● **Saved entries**
------------------------
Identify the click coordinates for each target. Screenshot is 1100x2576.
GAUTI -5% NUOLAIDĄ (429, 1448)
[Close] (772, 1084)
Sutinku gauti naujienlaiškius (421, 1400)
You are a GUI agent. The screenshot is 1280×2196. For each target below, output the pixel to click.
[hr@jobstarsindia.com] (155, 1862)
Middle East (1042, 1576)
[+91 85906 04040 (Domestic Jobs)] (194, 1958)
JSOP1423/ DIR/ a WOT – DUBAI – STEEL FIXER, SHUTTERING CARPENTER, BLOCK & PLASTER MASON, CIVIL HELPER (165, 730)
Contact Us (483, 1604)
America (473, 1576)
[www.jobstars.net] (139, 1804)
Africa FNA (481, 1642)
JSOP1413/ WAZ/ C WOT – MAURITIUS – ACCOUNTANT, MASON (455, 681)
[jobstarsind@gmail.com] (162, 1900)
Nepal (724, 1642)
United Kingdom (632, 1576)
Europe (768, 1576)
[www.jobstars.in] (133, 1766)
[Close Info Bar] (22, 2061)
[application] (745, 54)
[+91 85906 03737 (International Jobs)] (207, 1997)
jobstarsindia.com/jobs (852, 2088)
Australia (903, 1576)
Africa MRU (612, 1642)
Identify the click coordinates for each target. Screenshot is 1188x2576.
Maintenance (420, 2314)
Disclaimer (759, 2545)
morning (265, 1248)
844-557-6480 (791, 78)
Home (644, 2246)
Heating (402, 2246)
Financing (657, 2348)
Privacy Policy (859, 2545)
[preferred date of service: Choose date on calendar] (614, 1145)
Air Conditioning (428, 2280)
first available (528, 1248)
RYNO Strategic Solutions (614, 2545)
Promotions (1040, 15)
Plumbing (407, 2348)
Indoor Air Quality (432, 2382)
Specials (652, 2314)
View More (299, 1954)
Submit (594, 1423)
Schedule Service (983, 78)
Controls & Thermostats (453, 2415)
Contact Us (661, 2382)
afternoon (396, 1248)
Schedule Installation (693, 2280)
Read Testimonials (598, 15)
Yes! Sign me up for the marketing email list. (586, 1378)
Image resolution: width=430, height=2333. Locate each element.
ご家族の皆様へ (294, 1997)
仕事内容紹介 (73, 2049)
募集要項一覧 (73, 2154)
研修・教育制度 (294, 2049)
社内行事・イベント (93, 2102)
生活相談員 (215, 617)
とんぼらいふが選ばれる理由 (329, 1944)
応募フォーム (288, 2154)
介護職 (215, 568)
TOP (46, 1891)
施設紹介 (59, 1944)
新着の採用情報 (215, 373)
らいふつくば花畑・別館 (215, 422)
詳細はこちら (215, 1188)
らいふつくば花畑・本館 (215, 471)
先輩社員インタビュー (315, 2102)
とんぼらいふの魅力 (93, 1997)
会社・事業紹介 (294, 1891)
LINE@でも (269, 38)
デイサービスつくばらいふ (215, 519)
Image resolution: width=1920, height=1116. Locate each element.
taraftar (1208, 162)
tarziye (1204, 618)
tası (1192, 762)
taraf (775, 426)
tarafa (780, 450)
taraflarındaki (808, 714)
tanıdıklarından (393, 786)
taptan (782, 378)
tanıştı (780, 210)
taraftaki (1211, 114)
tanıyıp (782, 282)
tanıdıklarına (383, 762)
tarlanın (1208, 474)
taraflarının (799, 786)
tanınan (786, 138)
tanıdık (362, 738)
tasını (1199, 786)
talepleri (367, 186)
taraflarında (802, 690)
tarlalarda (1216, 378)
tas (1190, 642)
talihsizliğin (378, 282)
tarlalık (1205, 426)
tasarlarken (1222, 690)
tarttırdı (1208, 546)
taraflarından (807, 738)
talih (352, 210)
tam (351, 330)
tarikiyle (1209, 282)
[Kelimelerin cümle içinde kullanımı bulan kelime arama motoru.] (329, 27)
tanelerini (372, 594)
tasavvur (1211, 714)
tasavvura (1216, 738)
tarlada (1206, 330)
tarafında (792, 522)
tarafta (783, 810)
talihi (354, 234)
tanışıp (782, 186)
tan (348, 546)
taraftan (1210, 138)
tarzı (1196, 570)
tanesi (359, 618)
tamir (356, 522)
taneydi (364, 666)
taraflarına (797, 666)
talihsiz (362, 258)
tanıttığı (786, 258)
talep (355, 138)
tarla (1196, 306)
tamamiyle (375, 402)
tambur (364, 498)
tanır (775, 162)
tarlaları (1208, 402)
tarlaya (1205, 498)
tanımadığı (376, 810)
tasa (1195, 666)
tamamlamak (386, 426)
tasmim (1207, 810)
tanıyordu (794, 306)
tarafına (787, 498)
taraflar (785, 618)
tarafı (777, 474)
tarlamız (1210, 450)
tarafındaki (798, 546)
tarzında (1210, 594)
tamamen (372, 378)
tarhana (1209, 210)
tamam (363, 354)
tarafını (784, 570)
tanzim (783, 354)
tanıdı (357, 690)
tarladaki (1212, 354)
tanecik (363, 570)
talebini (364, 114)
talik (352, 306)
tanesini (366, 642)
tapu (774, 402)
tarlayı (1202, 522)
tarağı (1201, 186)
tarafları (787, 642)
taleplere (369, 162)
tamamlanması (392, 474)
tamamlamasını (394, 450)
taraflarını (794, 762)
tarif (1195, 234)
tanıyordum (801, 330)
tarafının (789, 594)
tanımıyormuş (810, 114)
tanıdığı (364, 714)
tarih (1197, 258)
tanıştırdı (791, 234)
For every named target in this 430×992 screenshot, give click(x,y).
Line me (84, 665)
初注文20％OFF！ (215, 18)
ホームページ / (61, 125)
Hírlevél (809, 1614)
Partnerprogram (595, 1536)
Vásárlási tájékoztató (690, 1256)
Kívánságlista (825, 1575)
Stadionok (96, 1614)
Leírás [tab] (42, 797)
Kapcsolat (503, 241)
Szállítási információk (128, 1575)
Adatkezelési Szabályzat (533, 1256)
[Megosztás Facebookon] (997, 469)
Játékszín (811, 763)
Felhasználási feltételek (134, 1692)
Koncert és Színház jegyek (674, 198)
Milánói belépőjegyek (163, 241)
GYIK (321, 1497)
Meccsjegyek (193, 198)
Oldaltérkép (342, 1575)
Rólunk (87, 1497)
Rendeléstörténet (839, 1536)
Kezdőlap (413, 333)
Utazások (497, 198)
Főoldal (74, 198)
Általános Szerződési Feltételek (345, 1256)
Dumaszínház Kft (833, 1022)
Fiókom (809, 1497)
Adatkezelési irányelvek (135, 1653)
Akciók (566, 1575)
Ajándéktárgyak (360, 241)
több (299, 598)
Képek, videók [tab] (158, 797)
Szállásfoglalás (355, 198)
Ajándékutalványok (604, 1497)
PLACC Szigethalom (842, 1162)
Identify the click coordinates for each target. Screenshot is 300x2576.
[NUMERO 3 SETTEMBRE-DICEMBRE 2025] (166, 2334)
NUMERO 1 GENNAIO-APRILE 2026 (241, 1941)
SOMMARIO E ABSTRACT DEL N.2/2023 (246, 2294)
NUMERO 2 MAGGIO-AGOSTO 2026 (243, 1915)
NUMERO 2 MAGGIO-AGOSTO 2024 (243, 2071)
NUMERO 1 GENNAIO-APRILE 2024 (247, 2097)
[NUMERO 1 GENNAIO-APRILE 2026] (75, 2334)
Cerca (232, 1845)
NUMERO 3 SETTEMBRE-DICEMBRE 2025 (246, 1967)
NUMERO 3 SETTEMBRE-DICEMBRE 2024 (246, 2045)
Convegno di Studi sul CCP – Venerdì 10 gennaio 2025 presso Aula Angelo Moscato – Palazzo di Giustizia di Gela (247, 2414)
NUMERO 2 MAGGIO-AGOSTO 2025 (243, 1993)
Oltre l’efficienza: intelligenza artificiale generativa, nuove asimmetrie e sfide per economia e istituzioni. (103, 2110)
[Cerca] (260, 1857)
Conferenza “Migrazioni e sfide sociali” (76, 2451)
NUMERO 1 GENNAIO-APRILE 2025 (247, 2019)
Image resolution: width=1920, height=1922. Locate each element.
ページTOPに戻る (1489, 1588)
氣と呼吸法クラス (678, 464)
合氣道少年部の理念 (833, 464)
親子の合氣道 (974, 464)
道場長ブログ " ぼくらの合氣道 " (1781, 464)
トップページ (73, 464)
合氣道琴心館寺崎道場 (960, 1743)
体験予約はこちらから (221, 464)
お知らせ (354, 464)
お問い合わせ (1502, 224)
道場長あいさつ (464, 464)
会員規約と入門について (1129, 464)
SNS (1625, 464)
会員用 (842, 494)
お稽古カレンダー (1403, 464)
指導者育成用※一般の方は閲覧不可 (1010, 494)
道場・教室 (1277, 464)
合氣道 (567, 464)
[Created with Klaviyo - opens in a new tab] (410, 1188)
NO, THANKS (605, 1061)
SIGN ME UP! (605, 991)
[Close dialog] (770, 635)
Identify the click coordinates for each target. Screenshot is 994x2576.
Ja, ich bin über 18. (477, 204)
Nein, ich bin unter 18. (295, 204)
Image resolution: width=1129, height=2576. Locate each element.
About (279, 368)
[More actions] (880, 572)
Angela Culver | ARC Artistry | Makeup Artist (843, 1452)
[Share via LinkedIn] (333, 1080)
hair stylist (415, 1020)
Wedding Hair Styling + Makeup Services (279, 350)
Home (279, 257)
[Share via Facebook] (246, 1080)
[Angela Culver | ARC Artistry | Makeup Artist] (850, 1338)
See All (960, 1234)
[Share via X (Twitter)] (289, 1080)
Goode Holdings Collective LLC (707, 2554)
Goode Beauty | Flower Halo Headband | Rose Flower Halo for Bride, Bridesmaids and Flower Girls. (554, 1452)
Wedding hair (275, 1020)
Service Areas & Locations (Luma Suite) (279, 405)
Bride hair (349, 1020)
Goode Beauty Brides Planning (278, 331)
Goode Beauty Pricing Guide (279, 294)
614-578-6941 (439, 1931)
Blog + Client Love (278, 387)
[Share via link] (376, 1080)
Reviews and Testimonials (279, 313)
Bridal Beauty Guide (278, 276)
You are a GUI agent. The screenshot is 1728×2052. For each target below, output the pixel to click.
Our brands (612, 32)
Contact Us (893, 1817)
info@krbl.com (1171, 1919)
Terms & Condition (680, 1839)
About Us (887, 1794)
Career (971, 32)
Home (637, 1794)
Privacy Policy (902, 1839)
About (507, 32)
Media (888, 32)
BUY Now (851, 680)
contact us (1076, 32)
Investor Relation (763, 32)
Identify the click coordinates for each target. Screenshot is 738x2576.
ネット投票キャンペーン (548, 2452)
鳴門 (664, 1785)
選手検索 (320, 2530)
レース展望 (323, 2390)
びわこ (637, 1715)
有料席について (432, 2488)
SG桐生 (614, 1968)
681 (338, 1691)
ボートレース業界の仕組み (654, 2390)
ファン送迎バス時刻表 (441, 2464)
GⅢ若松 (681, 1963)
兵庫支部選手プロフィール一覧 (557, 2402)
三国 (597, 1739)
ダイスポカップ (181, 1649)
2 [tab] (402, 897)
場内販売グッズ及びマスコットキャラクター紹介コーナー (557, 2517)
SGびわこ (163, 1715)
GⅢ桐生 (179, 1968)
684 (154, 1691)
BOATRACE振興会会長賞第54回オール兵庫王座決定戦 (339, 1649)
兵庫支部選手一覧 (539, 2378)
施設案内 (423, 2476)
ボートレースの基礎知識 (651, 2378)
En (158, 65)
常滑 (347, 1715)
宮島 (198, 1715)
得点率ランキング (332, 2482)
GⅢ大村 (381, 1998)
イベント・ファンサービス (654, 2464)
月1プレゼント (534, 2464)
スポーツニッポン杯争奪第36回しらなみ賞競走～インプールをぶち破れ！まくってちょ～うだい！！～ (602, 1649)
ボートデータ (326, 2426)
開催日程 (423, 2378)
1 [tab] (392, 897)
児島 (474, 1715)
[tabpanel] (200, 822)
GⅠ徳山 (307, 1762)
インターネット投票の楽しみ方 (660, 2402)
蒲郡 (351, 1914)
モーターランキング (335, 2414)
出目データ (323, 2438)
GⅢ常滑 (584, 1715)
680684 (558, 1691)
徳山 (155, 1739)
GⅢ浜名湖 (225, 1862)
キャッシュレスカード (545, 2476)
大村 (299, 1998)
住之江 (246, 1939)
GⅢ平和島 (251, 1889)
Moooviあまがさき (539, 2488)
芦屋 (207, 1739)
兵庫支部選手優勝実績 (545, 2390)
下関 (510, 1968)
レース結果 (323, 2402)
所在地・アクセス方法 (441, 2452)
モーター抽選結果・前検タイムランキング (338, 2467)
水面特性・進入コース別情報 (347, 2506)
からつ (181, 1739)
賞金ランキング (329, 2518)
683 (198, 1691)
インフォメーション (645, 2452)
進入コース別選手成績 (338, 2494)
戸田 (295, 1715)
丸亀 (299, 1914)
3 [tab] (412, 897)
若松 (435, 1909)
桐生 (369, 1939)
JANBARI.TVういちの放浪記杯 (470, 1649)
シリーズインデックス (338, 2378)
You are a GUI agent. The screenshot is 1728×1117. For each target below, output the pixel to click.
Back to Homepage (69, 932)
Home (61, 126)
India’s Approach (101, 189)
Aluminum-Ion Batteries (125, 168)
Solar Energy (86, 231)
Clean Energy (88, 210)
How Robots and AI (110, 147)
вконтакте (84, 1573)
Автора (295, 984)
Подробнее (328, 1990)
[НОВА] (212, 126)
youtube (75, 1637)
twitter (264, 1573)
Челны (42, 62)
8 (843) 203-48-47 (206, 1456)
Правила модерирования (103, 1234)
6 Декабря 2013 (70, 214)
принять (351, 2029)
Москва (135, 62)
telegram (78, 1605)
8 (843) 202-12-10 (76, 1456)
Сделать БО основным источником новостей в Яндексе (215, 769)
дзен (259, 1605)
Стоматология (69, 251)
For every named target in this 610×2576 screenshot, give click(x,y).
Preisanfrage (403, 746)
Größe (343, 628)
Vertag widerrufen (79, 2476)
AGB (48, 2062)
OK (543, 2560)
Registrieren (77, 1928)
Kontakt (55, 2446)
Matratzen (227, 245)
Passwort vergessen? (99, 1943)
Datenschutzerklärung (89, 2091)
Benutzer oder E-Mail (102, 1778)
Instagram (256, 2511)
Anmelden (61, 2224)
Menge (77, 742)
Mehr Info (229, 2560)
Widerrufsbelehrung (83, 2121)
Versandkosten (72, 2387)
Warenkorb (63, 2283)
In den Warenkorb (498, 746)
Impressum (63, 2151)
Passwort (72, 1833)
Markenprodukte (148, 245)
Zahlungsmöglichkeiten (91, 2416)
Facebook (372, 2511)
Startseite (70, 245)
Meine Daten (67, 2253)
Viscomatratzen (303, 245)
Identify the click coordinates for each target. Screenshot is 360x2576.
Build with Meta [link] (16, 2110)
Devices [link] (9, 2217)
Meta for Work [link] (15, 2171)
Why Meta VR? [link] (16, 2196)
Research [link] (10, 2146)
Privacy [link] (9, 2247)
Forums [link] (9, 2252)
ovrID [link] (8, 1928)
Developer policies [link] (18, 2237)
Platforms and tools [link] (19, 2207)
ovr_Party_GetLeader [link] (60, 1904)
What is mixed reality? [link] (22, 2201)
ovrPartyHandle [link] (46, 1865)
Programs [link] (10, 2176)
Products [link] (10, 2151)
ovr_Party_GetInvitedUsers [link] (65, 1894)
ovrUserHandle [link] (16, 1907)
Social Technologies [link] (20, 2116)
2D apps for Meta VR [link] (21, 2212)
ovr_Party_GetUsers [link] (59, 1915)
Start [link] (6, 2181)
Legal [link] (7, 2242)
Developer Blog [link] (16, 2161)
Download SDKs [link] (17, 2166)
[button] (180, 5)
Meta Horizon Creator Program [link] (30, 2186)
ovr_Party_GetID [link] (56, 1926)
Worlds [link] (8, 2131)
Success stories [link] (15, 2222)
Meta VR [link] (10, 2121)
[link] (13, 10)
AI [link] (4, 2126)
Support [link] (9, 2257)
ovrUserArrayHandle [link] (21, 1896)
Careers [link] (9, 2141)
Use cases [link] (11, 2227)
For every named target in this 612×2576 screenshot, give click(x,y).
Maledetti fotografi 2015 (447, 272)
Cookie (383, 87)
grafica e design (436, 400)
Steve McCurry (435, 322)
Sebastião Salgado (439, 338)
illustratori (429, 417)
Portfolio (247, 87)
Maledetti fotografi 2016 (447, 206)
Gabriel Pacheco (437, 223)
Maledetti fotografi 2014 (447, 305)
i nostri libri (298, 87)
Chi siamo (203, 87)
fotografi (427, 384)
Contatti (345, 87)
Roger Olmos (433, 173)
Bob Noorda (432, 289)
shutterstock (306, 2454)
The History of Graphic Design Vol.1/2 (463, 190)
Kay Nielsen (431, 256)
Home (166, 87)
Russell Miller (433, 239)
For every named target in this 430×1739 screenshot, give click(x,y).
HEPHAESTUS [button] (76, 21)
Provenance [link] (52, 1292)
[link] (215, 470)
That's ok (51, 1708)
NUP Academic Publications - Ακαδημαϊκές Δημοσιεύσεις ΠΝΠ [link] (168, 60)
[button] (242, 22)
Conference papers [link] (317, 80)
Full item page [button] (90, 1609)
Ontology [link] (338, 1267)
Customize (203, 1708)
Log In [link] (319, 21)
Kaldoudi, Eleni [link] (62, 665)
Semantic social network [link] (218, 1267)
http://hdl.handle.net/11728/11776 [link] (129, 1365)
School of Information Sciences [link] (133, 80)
------------------------
● **Action item**
In the data above, copy every line where the string "element" appears.

● **Response area**
Image resolution: width=430, height=2333. Locate each element.
Image resolution: width=1920, height=1116. Locate each element.
Image resolution: width=1920, height=1922. Locate each element.
Image resolution: width=1129, height=2576. Locate each element.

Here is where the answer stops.